Your answer must consist solely of the line containing "Image resolution: width=977" and all subsequent lines through the end of the entries, reproduced exactly.
• • •
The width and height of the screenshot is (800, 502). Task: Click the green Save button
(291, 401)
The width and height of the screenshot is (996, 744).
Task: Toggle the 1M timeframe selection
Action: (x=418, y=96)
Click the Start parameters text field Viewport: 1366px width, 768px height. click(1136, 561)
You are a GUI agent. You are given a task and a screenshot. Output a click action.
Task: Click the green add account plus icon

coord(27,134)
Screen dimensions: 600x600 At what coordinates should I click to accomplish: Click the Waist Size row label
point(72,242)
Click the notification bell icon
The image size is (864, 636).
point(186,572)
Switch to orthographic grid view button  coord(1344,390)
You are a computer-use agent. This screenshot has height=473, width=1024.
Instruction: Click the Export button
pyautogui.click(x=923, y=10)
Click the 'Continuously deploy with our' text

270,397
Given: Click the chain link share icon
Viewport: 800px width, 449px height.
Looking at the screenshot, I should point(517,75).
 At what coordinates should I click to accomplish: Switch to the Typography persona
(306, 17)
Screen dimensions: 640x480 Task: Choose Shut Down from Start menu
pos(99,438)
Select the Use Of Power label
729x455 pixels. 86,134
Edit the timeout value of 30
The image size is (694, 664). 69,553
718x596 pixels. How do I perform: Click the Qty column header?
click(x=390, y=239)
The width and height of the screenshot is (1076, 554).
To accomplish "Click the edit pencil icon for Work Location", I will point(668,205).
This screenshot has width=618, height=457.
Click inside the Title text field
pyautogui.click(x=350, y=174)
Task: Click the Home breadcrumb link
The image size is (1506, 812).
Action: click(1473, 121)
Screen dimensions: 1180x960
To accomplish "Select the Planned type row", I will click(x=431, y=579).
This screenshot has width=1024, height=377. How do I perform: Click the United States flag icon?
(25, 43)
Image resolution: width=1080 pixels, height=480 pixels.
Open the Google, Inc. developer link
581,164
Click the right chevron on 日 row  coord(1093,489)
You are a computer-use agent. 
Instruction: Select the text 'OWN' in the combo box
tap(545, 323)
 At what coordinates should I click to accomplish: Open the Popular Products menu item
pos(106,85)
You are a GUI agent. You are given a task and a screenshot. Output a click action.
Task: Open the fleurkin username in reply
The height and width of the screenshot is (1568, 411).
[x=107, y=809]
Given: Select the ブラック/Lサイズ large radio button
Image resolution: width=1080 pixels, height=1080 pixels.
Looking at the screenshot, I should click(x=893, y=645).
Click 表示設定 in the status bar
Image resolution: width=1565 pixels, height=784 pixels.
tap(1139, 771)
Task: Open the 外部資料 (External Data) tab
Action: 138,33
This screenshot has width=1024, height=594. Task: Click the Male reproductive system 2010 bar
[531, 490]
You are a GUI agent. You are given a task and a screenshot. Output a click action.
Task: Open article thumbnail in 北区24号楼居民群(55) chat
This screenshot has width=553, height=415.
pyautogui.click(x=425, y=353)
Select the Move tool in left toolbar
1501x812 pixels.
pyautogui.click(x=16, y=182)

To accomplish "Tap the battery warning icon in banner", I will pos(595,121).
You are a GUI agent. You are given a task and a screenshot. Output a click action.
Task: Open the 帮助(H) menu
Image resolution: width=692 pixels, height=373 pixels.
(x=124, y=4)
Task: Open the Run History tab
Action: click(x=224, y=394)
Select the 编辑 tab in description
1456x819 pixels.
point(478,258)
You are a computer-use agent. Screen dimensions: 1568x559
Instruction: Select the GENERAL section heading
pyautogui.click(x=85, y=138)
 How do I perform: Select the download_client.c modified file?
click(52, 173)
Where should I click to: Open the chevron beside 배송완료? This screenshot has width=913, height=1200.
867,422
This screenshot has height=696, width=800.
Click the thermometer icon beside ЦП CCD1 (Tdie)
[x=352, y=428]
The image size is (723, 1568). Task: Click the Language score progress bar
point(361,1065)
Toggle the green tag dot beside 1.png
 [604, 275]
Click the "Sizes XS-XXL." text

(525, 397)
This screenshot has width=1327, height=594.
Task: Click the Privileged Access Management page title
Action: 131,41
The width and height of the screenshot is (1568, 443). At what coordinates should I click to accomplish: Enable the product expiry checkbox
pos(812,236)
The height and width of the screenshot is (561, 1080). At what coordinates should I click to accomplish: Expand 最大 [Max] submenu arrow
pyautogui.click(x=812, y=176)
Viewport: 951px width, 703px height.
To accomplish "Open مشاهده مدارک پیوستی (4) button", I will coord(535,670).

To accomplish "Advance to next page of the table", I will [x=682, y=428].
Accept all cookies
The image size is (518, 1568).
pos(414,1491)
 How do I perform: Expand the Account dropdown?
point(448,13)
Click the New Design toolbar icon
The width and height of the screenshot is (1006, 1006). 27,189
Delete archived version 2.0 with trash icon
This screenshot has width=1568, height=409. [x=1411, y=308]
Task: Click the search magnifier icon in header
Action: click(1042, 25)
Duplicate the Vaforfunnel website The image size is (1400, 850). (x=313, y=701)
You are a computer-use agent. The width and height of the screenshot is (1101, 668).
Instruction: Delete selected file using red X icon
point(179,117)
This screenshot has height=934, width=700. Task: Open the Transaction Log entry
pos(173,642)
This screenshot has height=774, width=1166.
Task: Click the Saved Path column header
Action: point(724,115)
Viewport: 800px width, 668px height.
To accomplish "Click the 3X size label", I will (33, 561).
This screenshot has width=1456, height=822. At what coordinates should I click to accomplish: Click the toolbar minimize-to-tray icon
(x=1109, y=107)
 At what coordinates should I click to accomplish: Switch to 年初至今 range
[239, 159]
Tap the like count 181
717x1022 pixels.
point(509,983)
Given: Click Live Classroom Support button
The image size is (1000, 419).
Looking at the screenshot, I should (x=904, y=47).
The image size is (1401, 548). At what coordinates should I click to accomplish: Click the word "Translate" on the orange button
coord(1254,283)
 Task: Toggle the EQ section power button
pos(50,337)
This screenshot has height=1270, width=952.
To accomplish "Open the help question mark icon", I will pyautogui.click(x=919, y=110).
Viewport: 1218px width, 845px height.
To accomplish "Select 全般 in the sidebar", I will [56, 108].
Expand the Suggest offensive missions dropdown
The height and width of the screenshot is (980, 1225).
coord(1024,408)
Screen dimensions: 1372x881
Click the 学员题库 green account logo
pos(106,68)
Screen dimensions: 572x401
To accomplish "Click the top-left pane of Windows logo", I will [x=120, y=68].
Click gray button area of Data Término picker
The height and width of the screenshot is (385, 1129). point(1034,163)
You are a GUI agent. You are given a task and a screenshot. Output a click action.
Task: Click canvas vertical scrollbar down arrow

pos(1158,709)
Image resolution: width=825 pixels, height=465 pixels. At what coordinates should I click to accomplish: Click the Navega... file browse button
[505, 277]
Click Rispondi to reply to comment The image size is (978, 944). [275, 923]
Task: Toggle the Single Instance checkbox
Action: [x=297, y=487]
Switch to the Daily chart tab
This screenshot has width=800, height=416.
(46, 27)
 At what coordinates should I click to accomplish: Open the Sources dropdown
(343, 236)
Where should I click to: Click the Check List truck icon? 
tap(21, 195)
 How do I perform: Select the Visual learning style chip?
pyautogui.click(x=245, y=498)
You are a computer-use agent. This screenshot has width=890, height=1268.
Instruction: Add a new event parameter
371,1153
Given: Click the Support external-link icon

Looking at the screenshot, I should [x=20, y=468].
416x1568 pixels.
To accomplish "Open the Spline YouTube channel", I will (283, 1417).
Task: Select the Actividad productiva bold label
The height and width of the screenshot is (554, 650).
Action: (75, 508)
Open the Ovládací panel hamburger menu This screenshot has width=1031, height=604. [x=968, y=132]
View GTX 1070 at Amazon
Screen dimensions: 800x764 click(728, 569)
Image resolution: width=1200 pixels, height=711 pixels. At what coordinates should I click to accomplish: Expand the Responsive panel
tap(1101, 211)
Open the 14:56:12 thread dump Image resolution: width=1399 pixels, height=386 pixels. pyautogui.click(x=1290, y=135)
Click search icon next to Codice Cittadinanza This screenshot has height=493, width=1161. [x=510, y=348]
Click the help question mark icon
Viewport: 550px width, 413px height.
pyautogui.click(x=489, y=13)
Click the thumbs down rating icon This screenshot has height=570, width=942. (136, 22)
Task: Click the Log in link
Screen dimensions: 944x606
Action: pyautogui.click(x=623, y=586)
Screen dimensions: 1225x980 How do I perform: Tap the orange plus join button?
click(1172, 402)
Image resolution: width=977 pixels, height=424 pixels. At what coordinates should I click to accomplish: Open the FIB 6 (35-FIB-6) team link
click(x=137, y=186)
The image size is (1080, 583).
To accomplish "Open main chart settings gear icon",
• • •
Output for this task →
Image resolution: width=977 pixels, height=424 pixels. At what coordinates should I click to accomplish: Open the FIB 6 (35-FIB-6) team link
click(x=137, y=186)
The image size is (1080, 583).
To accomplish "Open main chart settings gear icon",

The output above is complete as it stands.